_TAREFAS PROPOSTAS_:
A – Resume em duas frases o texto sobre o número de ouro.
B – Reproduz o trecho do texto sobre o número de ouro que começa em "Vejamos como obter" e termina em "valor de phi.".

_EXCERTO DO DOCUMENTO_:
++++++++++++++++++++

Geometricamente, o número de ouro surge a partir da divisão de um segmento no que Euclides designou por média e extrema razão, na sua obra Elementos (cerca de 300 a.C.): um segmento é cortado na média e extrema razão sempre que está para a maior parte assim como a maior parte está para a menor parte (figura A). Se assumirmos que o valor do comprimento do segmento mais pequeno é igual a 1 unidade e que o segmento maior mede x unidades, obtemos a seguinte relação: (x+1)/x=x/1. Multiplicando ambos os membros por x, deduzimos a equação quadrática x^2-x-1=0. Ao aplicar a conhecida fórmula resolvente, obtemos como solução positiva a metade da soma de raiz de 5 com 1, nada mais, nada menos do que phi.

O número de ouro apresenta outros aspetos curiosos. Na figura B, mostra-se que phi pode ser escrito sob a forma de uma fração contínua infinita. Isto significa que este número irracional pode ser sucessivamente aproximado por números racionais. Esta propriedade é comum a todos os números irracionais. Contudo, por ser constituída apenas por uns, esta fração contínua gera uma sucessão que converge muito lentamente para phi, razão pela qual é habitual dizer-se que phi é o “mais irracional de todos os irracionais”.

Vejamos como obter a sucessão de números racionais a partir da fração contínua. Começamos com o número 1+1/1=2=2/1; em seguida, para determinar um novo termo da sucessão, basta adicionar uma unidade ao inverso do termo anterior. Assim, obtemos: 2/1; 3/2; 5/3; 8/5; 13/8; … Note-se que os valores dos numeradores e denominadores são termos consecutivos da sucessão de Fibonacci! Esta propriedade já tinha sido referida em anteriores artigos: ao dividirmos termos consecutivos da sucessão de Fibonacci aproximamo-nos cada vez mais do valor de phi.

++++++++++++++++++++

_REGISTOS GUARDADOS_:
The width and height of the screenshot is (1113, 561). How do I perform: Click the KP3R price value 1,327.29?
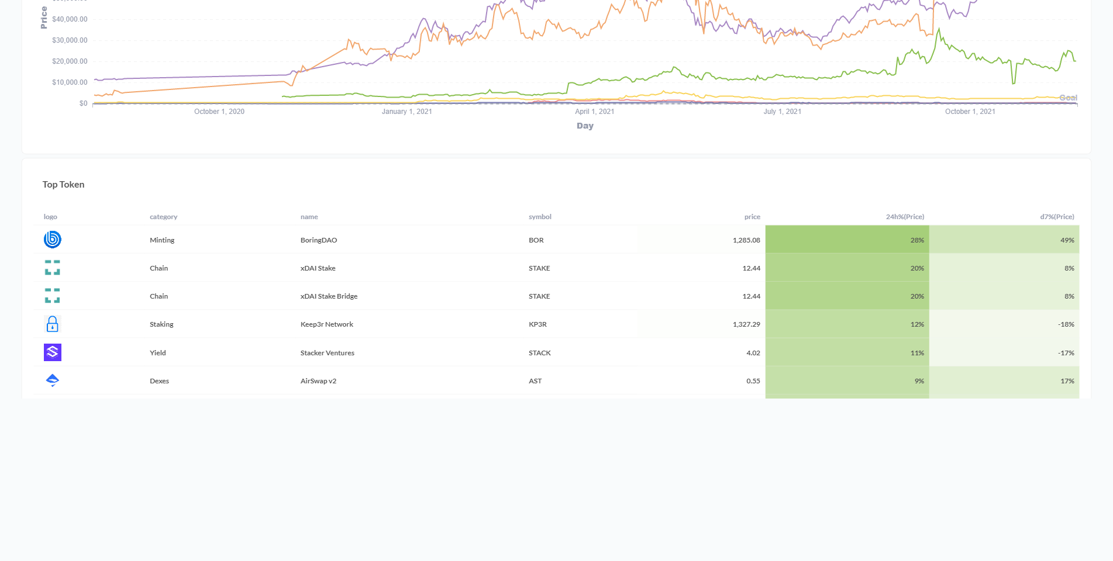click(746, 324)
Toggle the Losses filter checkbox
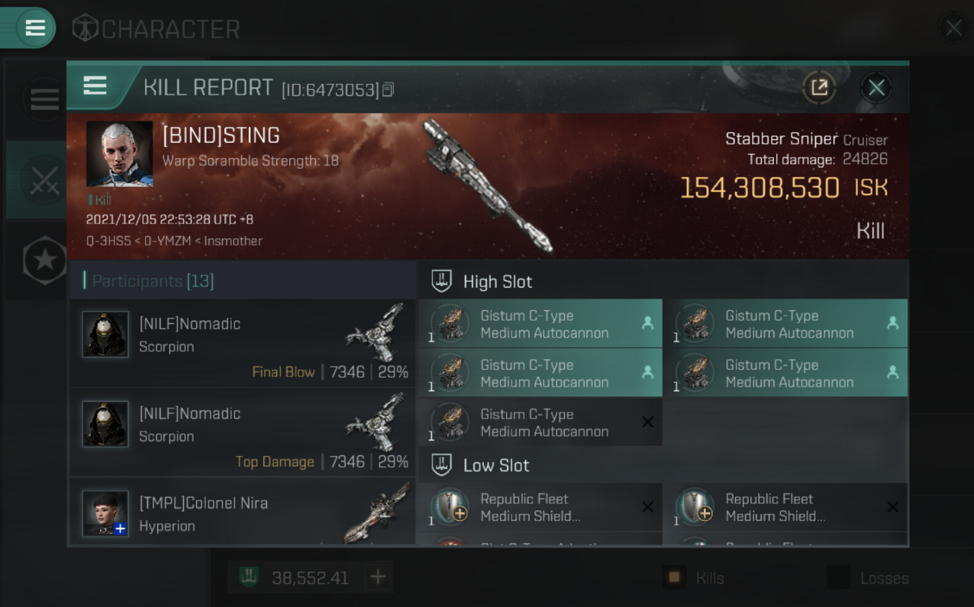This screenshot has height=607, width=974. 838,577
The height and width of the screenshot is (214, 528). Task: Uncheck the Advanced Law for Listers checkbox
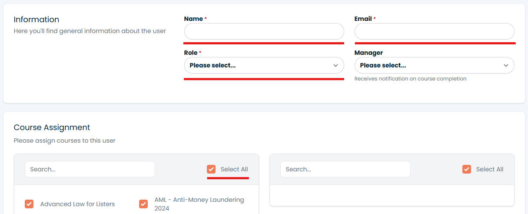(29, 204)
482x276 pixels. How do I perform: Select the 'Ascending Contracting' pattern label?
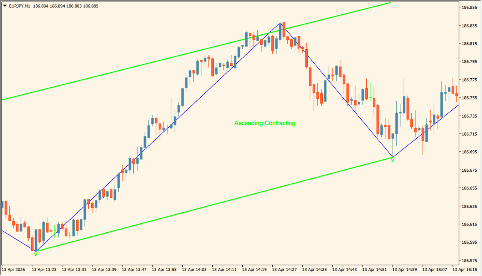pyautogui.click(x=265, y=123)
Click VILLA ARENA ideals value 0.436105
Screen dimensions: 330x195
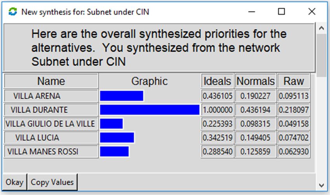click(x=217, y=96)
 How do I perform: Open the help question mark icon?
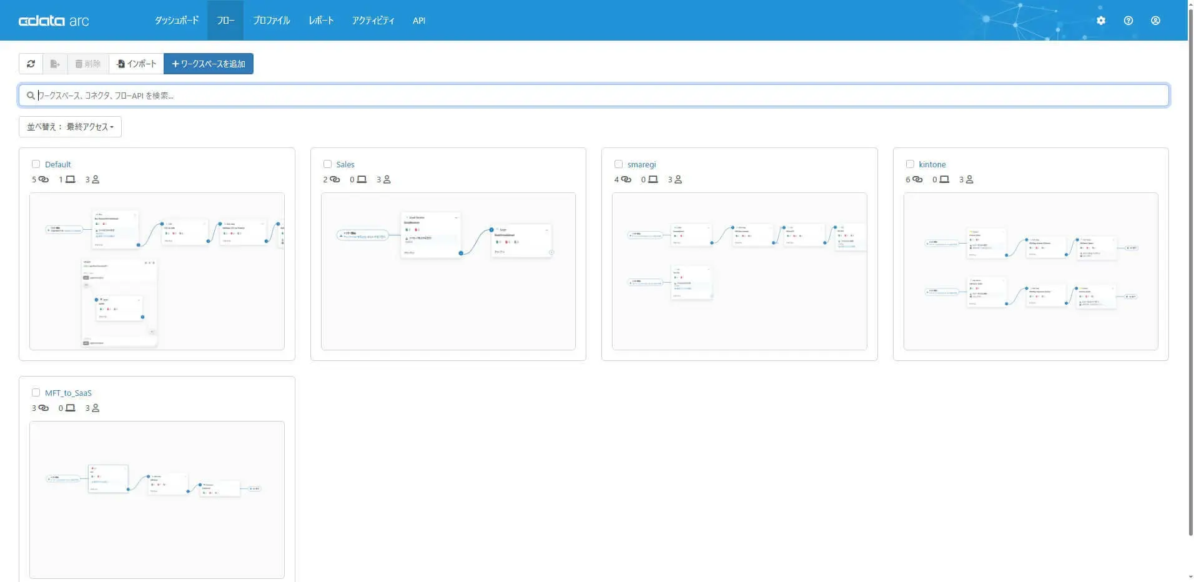click(1128, 21)
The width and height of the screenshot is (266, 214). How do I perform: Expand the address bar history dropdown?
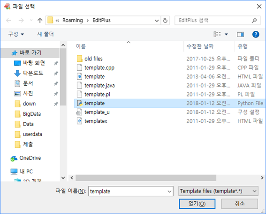pos(157,21)
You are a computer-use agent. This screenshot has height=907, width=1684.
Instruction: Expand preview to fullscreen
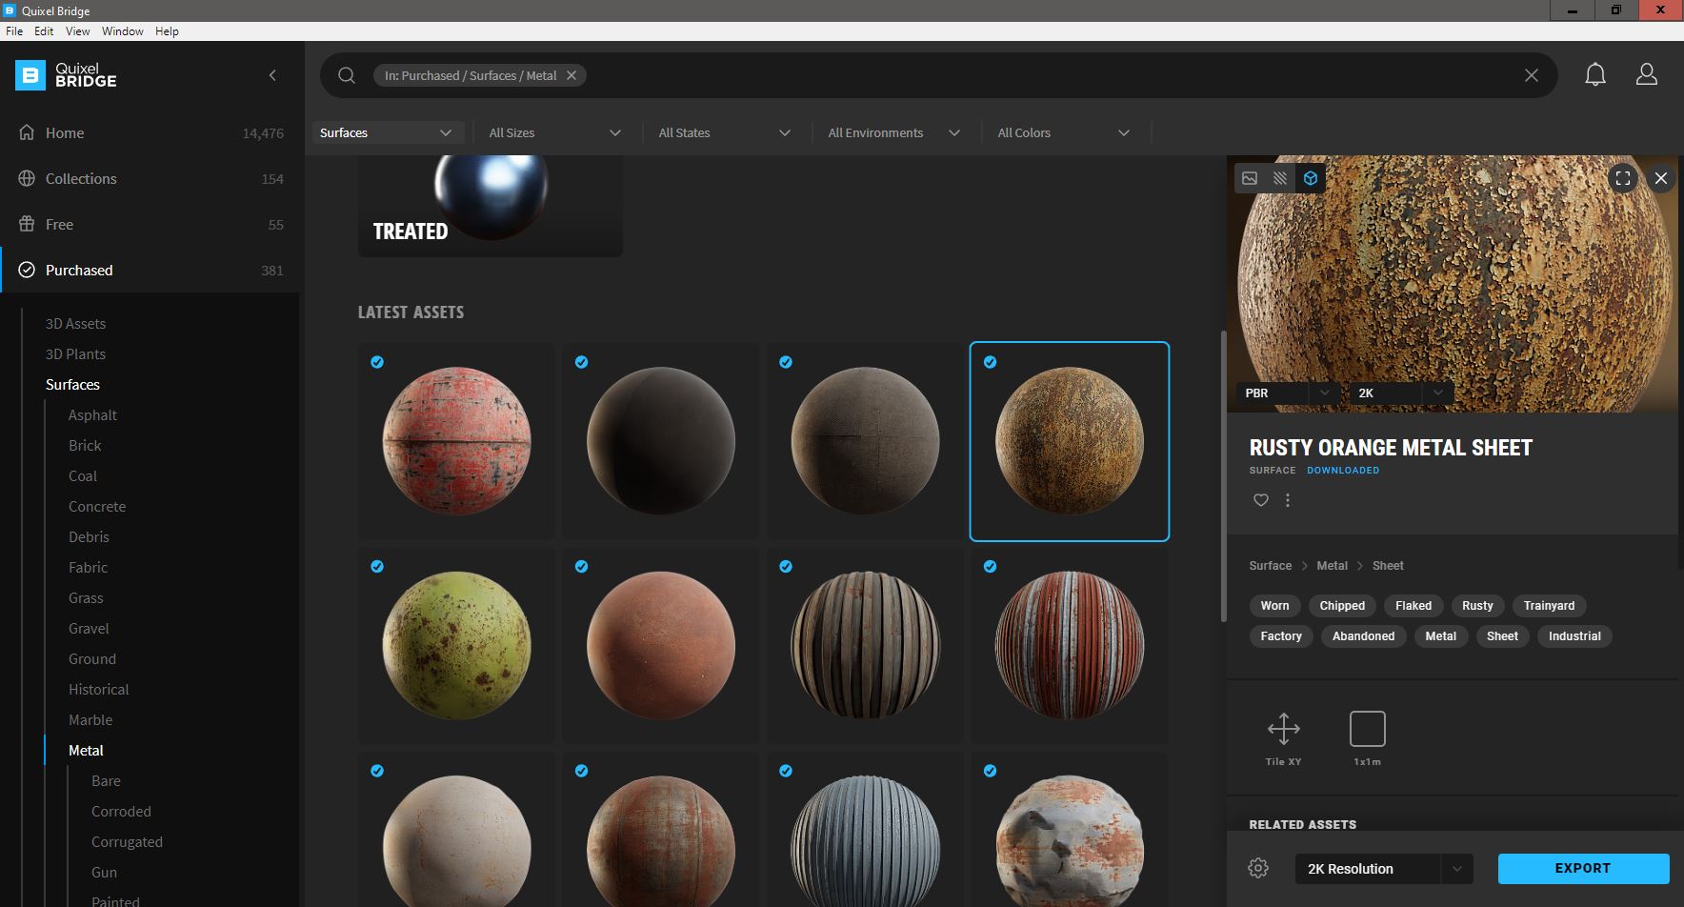point(1623,178)
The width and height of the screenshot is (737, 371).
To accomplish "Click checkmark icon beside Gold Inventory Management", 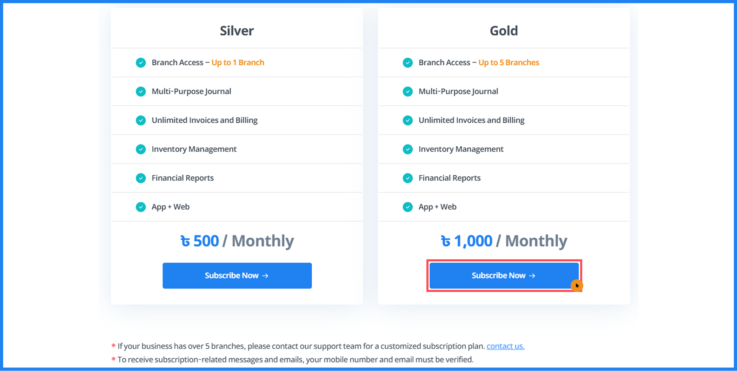I will [407, 149].
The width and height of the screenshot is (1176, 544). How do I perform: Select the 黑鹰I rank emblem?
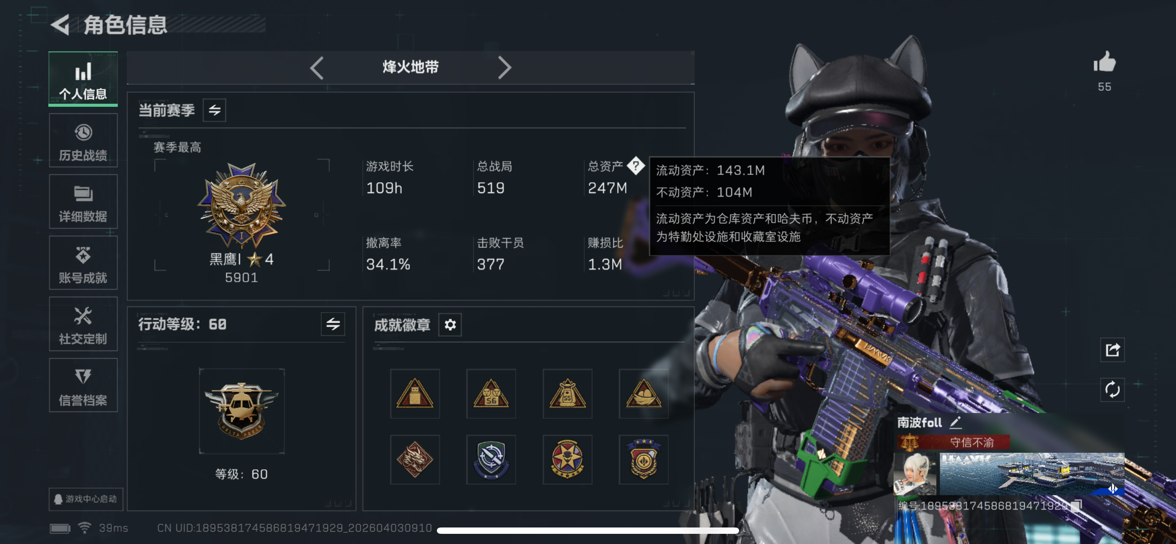click(x=242, y=205)
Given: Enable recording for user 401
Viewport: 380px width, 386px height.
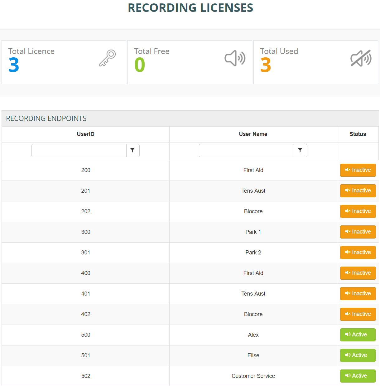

++++++++++++++++++++

_RESPOSTAS POR TAREFA_:
A – O número de ouro, phi, surge da divisão de um segmento na média e extrema razão descrita por Euclides, que conduz à equação x^2-x-1=0, cuja solução positiva é metade da soma de raiz de 5 com 1. Phi pode escrever-se como uma fração contínua infinita formada só por uns, cujas aproximações racionais convergem muito lentamente e têm como numeradores e denominadores termos consecutivos da sucessão de Fibonacci.

B –
Vejamos como obter a sucessão de números racionais a partir da fração contínua. Começamos com o número 1+1/1=2=2/1; em seguida, para determinar um novo termo da sucessão, basta adicionar uma unidade ao inverso do termo anterior. Assim, obtemos: 2/1; 3/2; 5/3; 8/5; 13/8; … Note-se que os valores dos numeradores e denominadores são termos consecutivos da sucessão de Fibonacci! Esta propriedade já tinha sido referida em anteriores artigos: ao dividirmos termos consecutivos da sucessão de Fibonacci aproximamo-nos cada vez mais do valor de phi.